The number of new coronavirus cases in Florida appears to be flattening, but it’s unclear if the trend will hold. Based on case data from the past three weeks and the expected exponential growth curve that epidemiologists and national public health officials are seeing in other locations, Florida should have posted somewhere in the neighborhood of 340 to 380 new coronavirus cases today.
That didn’t happen.
Out of the 1,961 test results that came back today, the state identified just 240 positive cases, while the rest, nearly 88 percent, or 1,721 cases, came back negative. Those relatively low numbers come after Florida’s Department of Health found just 200 cases on Monday, which was 44 fewer than Sunday’s all-time high. But even Sunday’s total should have been significantly higher if Florida was experiencing steady exponential growth.
The conclusion is obvious: Florida expected exponential growth curve for the virus has inarguably started to flatten out over the last several days, which has lowered expectations going forward, too (note the new, much lower trendline in green on the chart below):
The low case numbers have almost certainly underpinned Governor Ron DeSantis‘s steadfast resistance to Democrat demands that he push the panic button and lock down the state. Meanwhile, other states, many with much smaller populations, are posting significantly higher numbers of cases.
In New York state, one in every 761 residents has contracted the virus. In Louisiana, that number is one in every 3,356 residents. But in Florida, the ratio is just one out of every 14,493:
Whether or not Florida’s luck will continue to hold is the big question. It is unrealistic to expect the number of cases to go down right away, but if the number of new cases keep trickling in, and the cases we do have start to recover (which we should also start seeing very soon) what should we do about it?

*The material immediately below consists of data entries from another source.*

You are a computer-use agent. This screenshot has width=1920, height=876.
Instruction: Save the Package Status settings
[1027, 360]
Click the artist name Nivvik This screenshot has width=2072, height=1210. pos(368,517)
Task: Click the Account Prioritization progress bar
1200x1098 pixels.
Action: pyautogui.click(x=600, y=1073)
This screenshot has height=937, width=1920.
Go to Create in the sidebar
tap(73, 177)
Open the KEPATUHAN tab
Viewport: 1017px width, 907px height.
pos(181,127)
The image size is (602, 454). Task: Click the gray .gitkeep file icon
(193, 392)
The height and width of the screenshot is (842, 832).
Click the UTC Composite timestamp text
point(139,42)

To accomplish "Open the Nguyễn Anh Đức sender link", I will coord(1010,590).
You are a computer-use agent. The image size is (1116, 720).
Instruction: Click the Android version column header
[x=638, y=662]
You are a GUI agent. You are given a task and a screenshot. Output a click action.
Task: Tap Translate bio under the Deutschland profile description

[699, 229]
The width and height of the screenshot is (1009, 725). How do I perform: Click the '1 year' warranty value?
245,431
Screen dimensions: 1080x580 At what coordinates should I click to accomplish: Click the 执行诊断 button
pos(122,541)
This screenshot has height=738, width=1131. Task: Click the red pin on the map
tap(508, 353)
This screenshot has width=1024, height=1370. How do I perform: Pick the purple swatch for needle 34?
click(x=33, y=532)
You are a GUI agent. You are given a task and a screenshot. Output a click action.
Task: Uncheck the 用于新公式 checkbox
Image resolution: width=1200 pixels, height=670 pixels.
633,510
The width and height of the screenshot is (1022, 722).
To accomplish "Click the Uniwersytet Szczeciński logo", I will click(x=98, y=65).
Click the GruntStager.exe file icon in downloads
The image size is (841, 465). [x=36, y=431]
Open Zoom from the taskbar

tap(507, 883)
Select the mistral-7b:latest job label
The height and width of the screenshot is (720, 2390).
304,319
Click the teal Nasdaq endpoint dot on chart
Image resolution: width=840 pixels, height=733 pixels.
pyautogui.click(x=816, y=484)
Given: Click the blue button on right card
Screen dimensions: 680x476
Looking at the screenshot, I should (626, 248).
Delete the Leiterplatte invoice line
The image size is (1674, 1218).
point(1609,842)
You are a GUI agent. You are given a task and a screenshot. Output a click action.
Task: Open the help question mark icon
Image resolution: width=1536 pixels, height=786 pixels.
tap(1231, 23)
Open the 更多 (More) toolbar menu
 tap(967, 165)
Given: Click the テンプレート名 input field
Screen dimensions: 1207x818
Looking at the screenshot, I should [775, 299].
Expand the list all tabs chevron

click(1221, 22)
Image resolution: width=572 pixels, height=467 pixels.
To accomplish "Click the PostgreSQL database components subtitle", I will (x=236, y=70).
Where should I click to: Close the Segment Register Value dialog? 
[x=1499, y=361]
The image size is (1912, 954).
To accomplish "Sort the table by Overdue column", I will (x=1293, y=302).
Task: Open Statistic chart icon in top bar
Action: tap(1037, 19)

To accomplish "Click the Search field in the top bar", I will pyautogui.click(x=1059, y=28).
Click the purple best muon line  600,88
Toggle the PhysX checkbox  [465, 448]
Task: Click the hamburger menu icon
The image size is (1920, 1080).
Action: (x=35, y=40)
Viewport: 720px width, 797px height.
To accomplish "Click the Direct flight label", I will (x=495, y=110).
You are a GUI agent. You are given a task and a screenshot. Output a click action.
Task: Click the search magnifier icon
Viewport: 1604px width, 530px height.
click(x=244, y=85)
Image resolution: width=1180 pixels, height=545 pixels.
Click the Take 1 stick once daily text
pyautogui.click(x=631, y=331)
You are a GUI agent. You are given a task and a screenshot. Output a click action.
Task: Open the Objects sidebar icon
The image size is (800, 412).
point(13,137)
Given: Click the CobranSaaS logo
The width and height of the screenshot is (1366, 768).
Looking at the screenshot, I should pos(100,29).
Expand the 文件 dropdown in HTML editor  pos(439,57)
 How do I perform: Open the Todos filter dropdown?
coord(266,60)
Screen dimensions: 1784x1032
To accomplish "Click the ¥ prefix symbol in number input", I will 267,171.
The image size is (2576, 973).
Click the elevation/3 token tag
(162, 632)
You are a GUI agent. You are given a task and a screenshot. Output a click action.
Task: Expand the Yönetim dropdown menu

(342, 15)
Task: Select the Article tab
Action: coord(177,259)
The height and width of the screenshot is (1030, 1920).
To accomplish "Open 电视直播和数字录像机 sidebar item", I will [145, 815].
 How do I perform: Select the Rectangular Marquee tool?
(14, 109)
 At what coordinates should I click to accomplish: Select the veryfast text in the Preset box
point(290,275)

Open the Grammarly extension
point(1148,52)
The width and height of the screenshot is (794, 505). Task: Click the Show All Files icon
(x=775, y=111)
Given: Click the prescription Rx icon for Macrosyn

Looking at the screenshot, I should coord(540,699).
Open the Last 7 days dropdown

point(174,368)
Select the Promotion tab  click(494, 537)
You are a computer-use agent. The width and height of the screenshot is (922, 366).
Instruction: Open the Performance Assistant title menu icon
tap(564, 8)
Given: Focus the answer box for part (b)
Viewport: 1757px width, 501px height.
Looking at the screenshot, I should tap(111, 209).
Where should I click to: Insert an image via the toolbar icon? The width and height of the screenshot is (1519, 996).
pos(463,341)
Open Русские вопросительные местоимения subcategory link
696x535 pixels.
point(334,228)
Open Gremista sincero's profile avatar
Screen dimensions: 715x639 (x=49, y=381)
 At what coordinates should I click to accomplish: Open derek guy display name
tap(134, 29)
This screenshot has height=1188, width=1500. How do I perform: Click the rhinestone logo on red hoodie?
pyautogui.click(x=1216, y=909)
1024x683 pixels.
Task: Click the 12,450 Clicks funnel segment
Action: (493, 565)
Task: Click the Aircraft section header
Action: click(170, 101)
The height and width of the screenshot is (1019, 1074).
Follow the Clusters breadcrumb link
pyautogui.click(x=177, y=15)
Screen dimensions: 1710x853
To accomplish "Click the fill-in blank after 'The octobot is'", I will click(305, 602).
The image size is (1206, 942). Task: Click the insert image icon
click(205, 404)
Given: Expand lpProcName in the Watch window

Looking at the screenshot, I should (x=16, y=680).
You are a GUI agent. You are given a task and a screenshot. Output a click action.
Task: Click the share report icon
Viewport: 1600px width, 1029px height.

Already, Democrats and special interest groups are clamoring for federal and state aid, demanding handouts and debt relief, and pressuring lawmakers to ram through emergency measures they think will help lessen the economic damage. But the surest way to fix the problem is to find a way to return to a sense of normalcy as quickly as possible. That may still be several weeks off, depending on the case numbers, but if nothing else, the current data makes a very strong case that it’s time for everyone in Florida to take a deep breath and stop assuming that the Sunshine State is going to turn out exactly like New York.
DeSantis’s measured approach, empowering state and local governments to make the decisions that are best for them, appears to be the right one. It’s not time to push the panic button and lock down the state just yet.